(full disclosure – no, I don not have the other 924307 reasons documented currently. But I have no doubt that’s a conservative estimate)
I can’t imagine, at this point in 2013 with its comedic dominance of Android and iOS and the rampant adoption of “BYOD” principles, that a company out there would still be holding on to their BES Server and crates full of Blackberry World Editions. I think that if I were to sit in an interview with someone and they pulled out a blackberry I would be sorely tempted to get up and leave. And while walking through the lobby of their Web 1.0 company, I’d be tweeting about it on my Swype on-screen keyboard while simultaneously listening to Spotify (yes, multiple simultaneous programs running, RIM, it can happen).

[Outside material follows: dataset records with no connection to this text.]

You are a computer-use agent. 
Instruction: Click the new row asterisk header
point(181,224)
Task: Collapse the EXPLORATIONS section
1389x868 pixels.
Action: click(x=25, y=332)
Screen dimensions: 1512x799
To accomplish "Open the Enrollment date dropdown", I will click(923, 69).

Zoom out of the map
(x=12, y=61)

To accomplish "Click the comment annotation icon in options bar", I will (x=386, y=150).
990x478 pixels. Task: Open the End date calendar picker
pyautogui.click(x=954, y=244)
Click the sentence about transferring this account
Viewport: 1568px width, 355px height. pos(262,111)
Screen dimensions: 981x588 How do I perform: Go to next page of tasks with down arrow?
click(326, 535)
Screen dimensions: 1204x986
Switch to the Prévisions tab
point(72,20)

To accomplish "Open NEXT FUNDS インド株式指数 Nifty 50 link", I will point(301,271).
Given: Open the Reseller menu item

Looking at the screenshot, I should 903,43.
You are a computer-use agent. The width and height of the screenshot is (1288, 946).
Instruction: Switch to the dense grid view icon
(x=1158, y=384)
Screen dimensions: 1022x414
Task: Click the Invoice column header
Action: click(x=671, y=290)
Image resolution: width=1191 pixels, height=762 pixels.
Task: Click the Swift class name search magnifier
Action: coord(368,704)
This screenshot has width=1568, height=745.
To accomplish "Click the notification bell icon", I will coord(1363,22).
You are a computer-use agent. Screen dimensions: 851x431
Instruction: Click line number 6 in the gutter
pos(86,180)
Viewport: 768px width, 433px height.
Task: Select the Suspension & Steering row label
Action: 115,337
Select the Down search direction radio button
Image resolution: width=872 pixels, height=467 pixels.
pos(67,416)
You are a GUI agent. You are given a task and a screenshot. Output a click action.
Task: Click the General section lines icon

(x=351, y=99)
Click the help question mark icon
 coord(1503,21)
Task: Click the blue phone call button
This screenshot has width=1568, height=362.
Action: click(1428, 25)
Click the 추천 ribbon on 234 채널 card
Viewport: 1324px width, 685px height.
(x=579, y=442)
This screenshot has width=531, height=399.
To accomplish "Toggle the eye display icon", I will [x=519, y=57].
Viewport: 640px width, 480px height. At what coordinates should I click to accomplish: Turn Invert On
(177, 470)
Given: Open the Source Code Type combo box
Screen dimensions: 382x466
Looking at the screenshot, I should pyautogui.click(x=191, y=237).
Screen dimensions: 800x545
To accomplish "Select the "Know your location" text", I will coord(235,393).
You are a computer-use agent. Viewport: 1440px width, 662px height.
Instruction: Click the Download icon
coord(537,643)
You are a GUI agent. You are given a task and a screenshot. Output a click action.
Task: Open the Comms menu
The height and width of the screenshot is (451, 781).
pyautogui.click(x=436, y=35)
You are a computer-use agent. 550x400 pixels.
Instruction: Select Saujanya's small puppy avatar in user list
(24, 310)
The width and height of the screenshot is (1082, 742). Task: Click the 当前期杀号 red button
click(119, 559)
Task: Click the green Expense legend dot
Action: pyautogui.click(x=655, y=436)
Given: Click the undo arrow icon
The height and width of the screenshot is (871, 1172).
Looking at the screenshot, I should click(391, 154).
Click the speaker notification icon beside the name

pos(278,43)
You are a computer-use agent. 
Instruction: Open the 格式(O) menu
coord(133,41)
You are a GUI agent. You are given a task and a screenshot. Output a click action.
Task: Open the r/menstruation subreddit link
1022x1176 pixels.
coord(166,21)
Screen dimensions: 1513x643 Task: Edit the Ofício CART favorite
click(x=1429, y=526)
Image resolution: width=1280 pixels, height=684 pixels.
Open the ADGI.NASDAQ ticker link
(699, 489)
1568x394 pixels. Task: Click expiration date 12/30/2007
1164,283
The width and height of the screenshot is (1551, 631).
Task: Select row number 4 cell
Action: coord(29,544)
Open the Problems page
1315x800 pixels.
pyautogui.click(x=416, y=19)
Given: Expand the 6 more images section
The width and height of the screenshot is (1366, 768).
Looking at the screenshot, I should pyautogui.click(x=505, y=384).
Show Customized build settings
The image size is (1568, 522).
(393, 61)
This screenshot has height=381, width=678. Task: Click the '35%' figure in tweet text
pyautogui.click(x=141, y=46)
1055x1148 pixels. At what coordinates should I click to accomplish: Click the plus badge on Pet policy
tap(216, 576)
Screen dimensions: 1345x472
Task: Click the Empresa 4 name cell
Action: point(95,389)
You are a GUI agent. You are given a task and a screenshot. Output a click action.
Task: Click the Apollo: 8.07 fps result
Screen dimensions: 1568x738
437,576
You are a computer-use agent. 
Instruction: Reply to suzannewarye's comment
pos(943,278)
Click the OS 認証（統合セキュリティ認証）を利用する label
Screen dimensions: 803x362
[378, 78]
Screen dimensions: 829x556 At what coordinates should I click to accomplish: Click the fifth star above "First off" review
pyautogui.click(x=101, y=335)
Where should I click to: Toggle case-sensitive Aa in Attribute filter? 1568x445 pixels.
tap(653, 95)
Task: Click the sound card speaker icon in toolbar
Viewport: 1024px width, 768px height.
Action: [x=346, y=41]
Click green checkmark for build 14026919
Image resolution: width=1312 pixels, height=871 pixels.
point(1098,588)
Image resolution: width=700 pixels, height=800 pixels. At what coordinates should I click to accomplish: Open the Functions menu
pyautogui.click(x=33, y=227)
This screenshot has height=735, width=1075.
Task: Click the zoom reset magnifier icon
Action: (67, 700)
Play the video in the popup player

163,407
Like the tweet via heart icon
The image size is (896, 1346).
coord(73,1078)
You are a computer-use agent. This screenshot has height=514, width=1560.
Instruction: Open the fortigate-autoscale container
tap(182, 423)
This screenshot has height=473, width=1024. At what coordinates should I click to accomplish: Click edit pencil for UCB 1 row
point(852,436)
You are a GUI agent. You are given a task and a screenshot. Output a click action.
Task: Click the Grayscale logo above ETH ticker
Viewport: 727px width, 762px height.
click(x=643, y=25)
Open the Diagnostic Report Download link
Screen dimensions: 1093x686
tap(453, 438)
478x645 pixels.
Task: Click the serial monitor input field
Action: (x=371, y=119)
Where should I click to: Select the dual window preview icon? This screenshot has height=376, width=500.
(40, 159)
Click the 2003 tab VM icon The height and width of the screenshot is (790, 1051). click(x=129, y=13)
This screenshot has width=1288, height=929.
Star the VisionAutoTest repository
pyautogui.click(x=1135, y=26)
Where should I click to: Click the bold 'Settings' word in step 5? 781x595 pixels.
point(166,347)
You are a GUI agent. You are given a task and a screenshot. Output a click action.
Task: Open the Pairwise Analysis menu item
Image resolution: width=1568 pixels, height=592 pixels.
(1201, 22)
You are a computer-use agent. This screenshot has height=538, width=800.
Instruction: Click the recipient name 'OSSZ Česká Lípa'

I can hear the people who managed this stuff in places I used to work, with their Neanderthal mindsets; “Jamie, you idiot, we have to have a RIM server so we can control the security ourselves. That cloud stuff can’t be secured!”.
Normally I would just roll my eyes at them, and then turn around and keep dragging what I could of their company out of the dark ages. But Richmond, VA based Risk-Based Security was recently talking about a newly found and really really pathetic vulnerability in RIM’s on-premise server.
The RIM server would send my email username and password out on the network to my mail servers in cleartext.
Not their own BBM or similar outdated software. MY EMAIL ACCOUNT CREDENTIALS.
I mean, seriously?!
While I don’t wish anyone to lose their jobs, I do wish RIM would go ahead and finish folding already. You missed the boat by failing to innovate. At least die with some dignity. Don’t be another Kodak.